Uma mulher foi vítima de feminicídio no Brasil a cada 5 horas e 25 minutos, em média, durante o primeiro trimestre de 2026. Os dados, divulgados pelo Ministério da Justiça e Segurança Pública, apontam que 399 mulheres foram assassinadas entre janeiro e março deste ano.
Este é o pior resultado já registrado para o período desde o início do monitoramento, em 2015, tornando 2026 o ano mais letal para as mulheres no recorte do primeiro trimestre.
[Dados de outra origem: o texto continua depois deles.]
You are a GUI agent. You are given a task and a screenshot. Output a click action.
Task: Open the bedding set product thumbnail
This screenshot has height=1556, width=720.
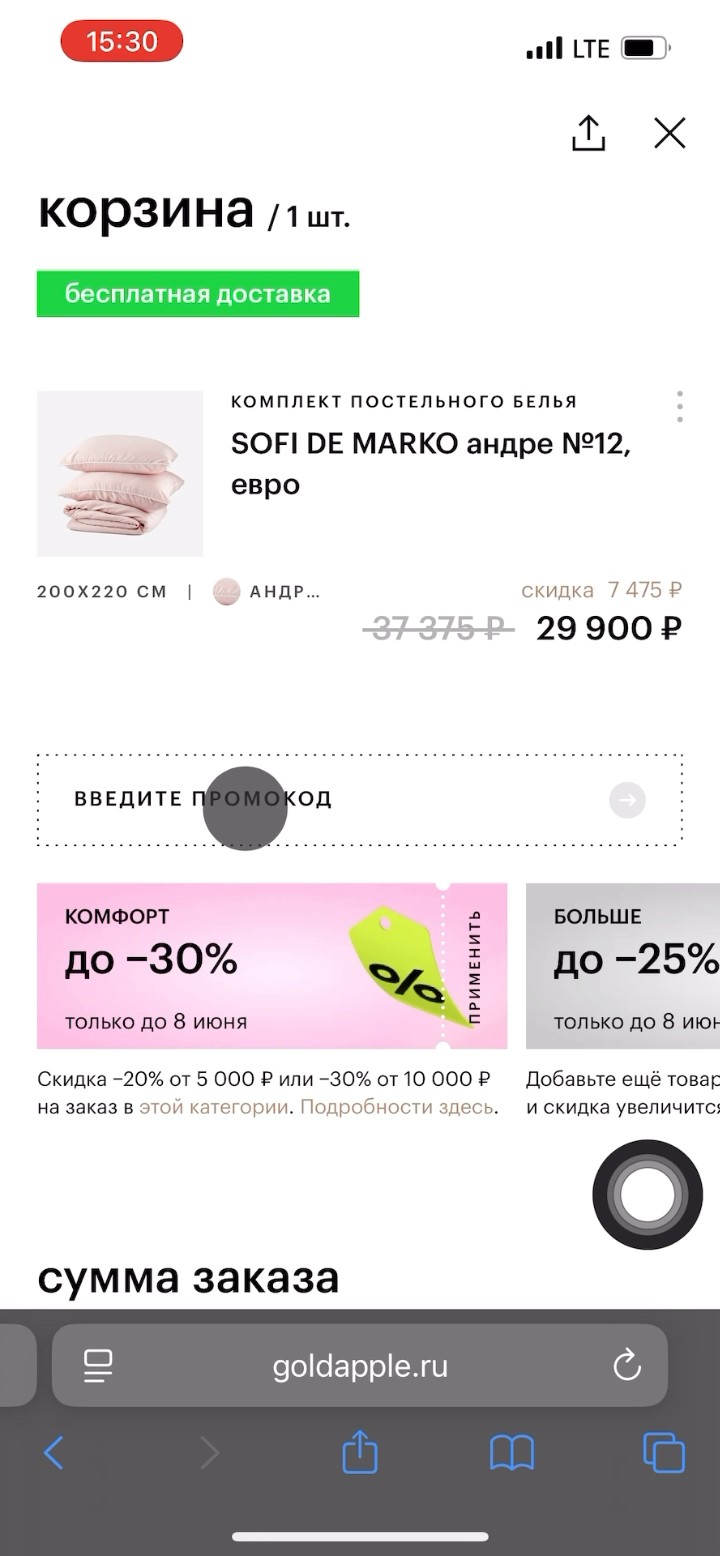[x=120, y=473]
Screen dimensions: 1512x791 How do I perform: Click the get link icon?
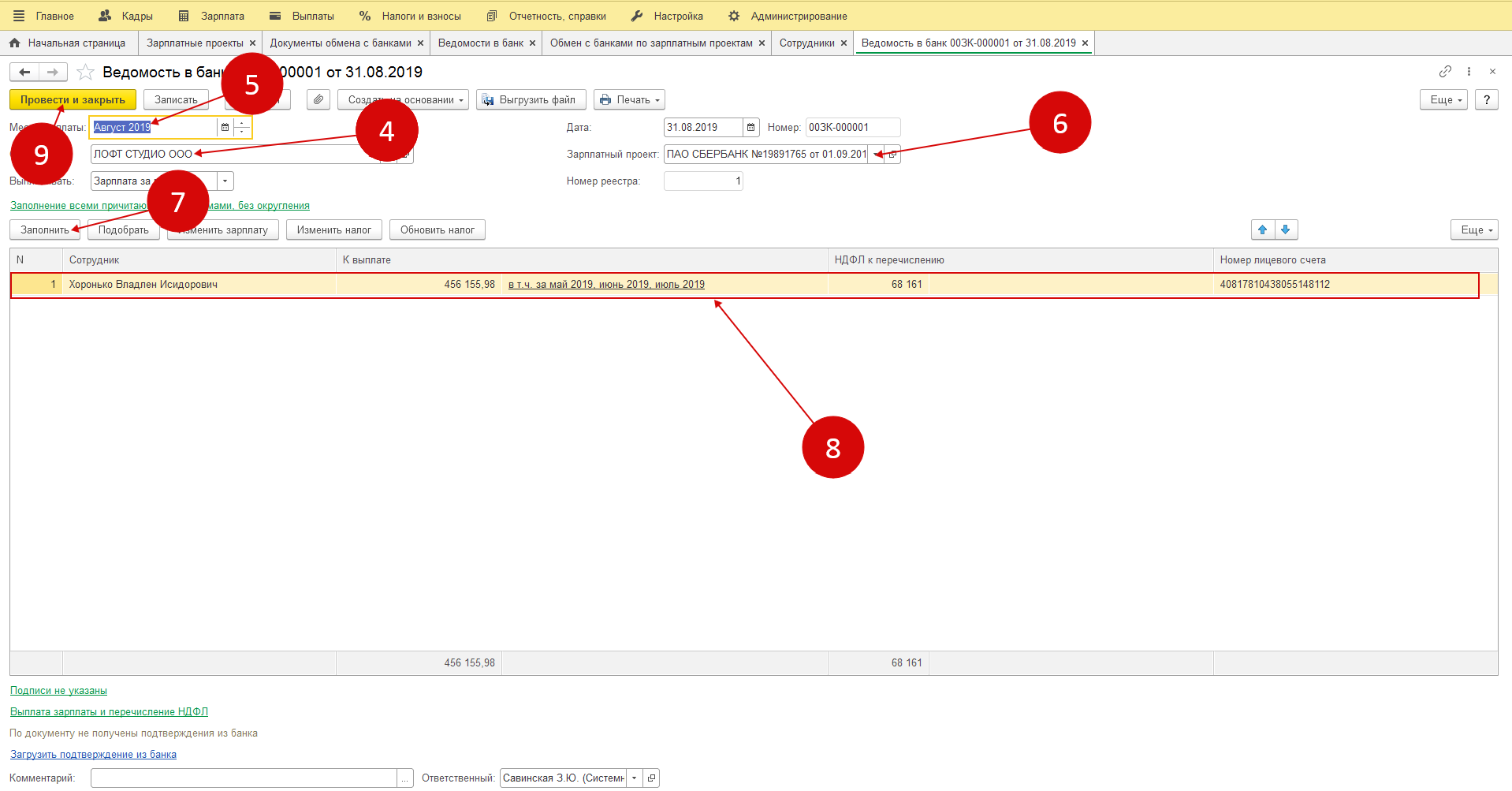point(1445,72)
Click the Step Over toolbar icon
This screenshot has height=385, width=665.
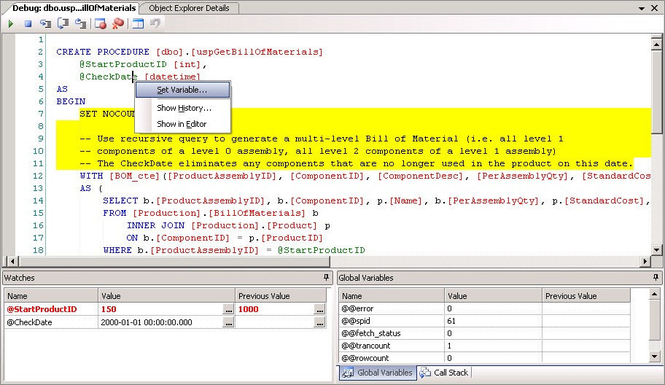click(x=63, y=24)
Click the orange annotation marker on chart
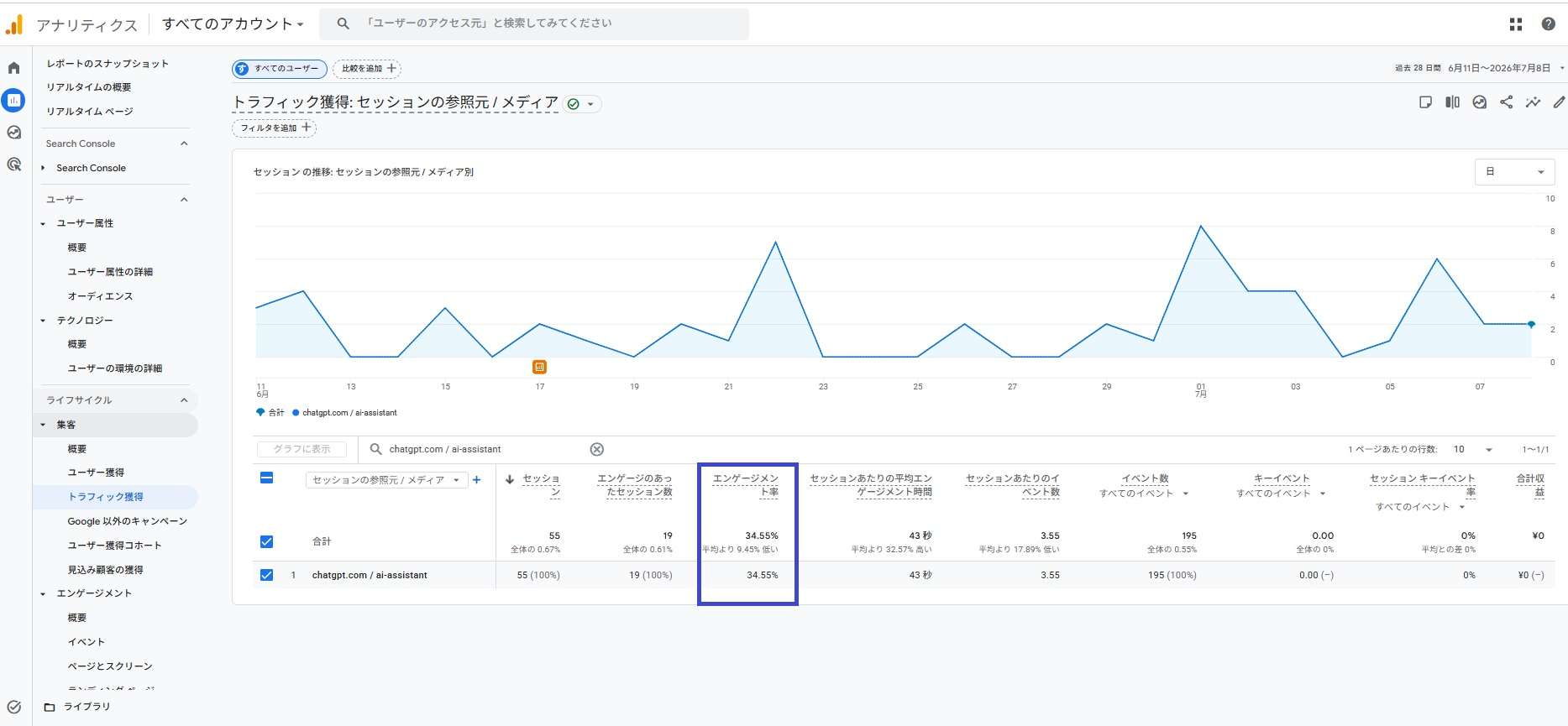 click(539, 367)
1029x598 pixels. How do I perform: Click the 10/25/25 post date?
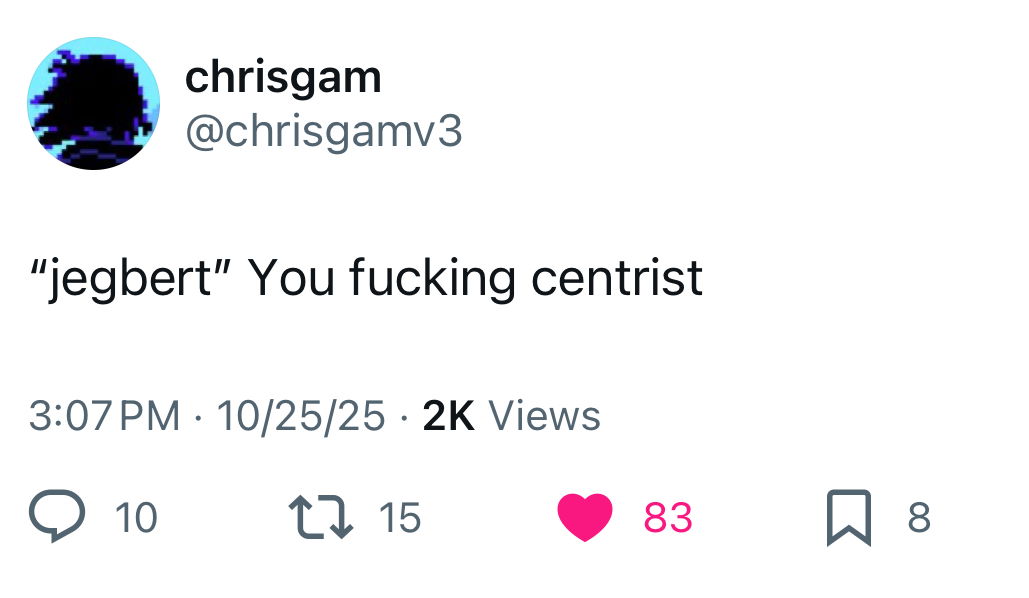coord(301,416)
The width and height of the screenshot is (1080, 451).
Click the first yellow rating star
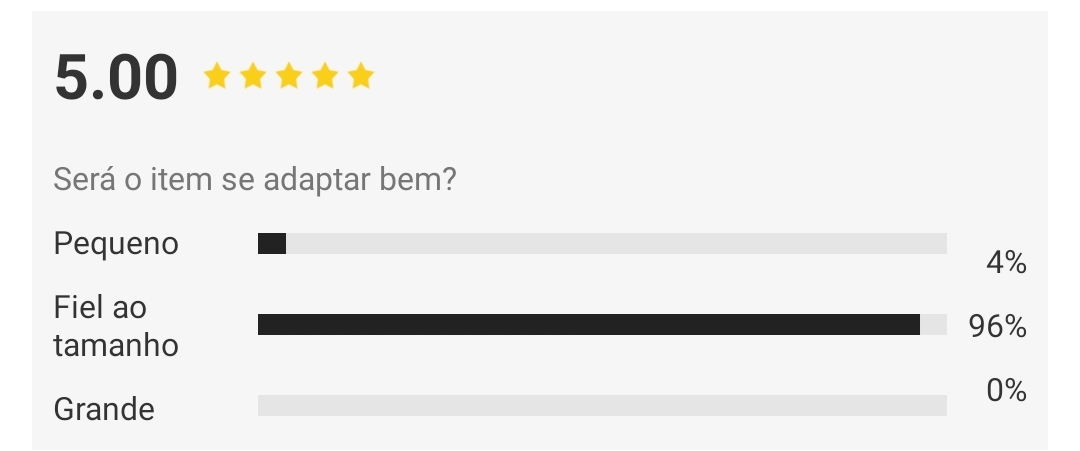coord(217,76)
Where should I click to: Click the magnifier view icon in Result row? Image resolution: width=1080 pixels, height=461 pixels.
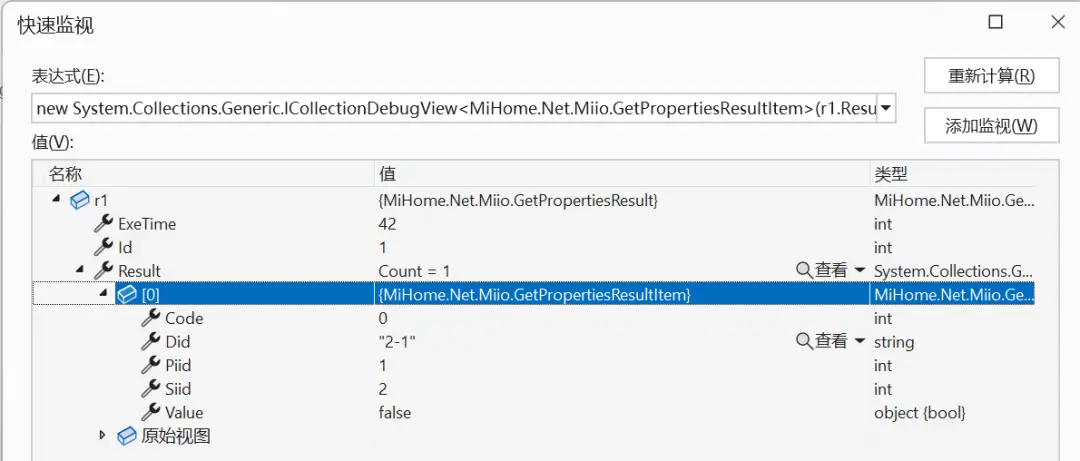pos(804,271)
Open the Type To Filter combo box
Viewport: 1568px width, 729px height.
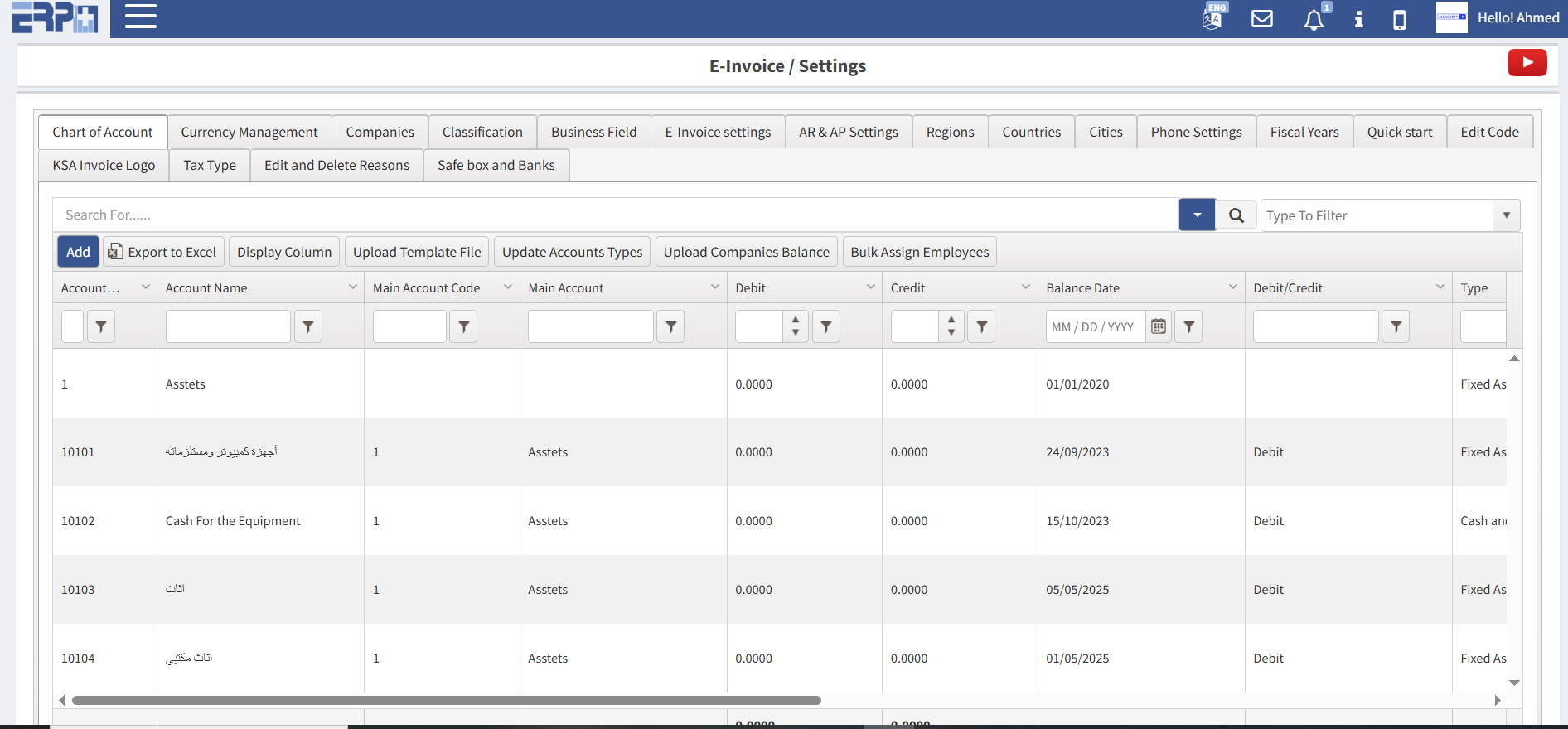tap(1506, 215)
Na comparação com o mesmo período de 2025, houve um aumento de 7,55% nos casos. Em uma década, o crescimento é ainda mais alarmante: o número de vítimas saltou de 125 em 2015 para 399 em 2026, superando inclusive anos com altos índices, como 2022, com 372 casos, e 2024, com 384.
Os dados fazem parte do levantamento do Sistema Nacional de Informações de Segurança Pública, que reúne informações enviadas pelos estados, Distrito Federal, Polícia Federal e Polícia Rodoviária Federal.
Entre os meses analisados, janeiro foi o mais violento, com 142 vítimas. Fevereiro registrou 123 casos, e março voltou a apresentar alta, com 134 feminicídios.
No acumulado de 2025, o Brasil já havia atingido um recorde anual, com 1.470 casos de feminicídio — número superior aos 1.464 registros de 2024, que até então representavam a maior marca histórica.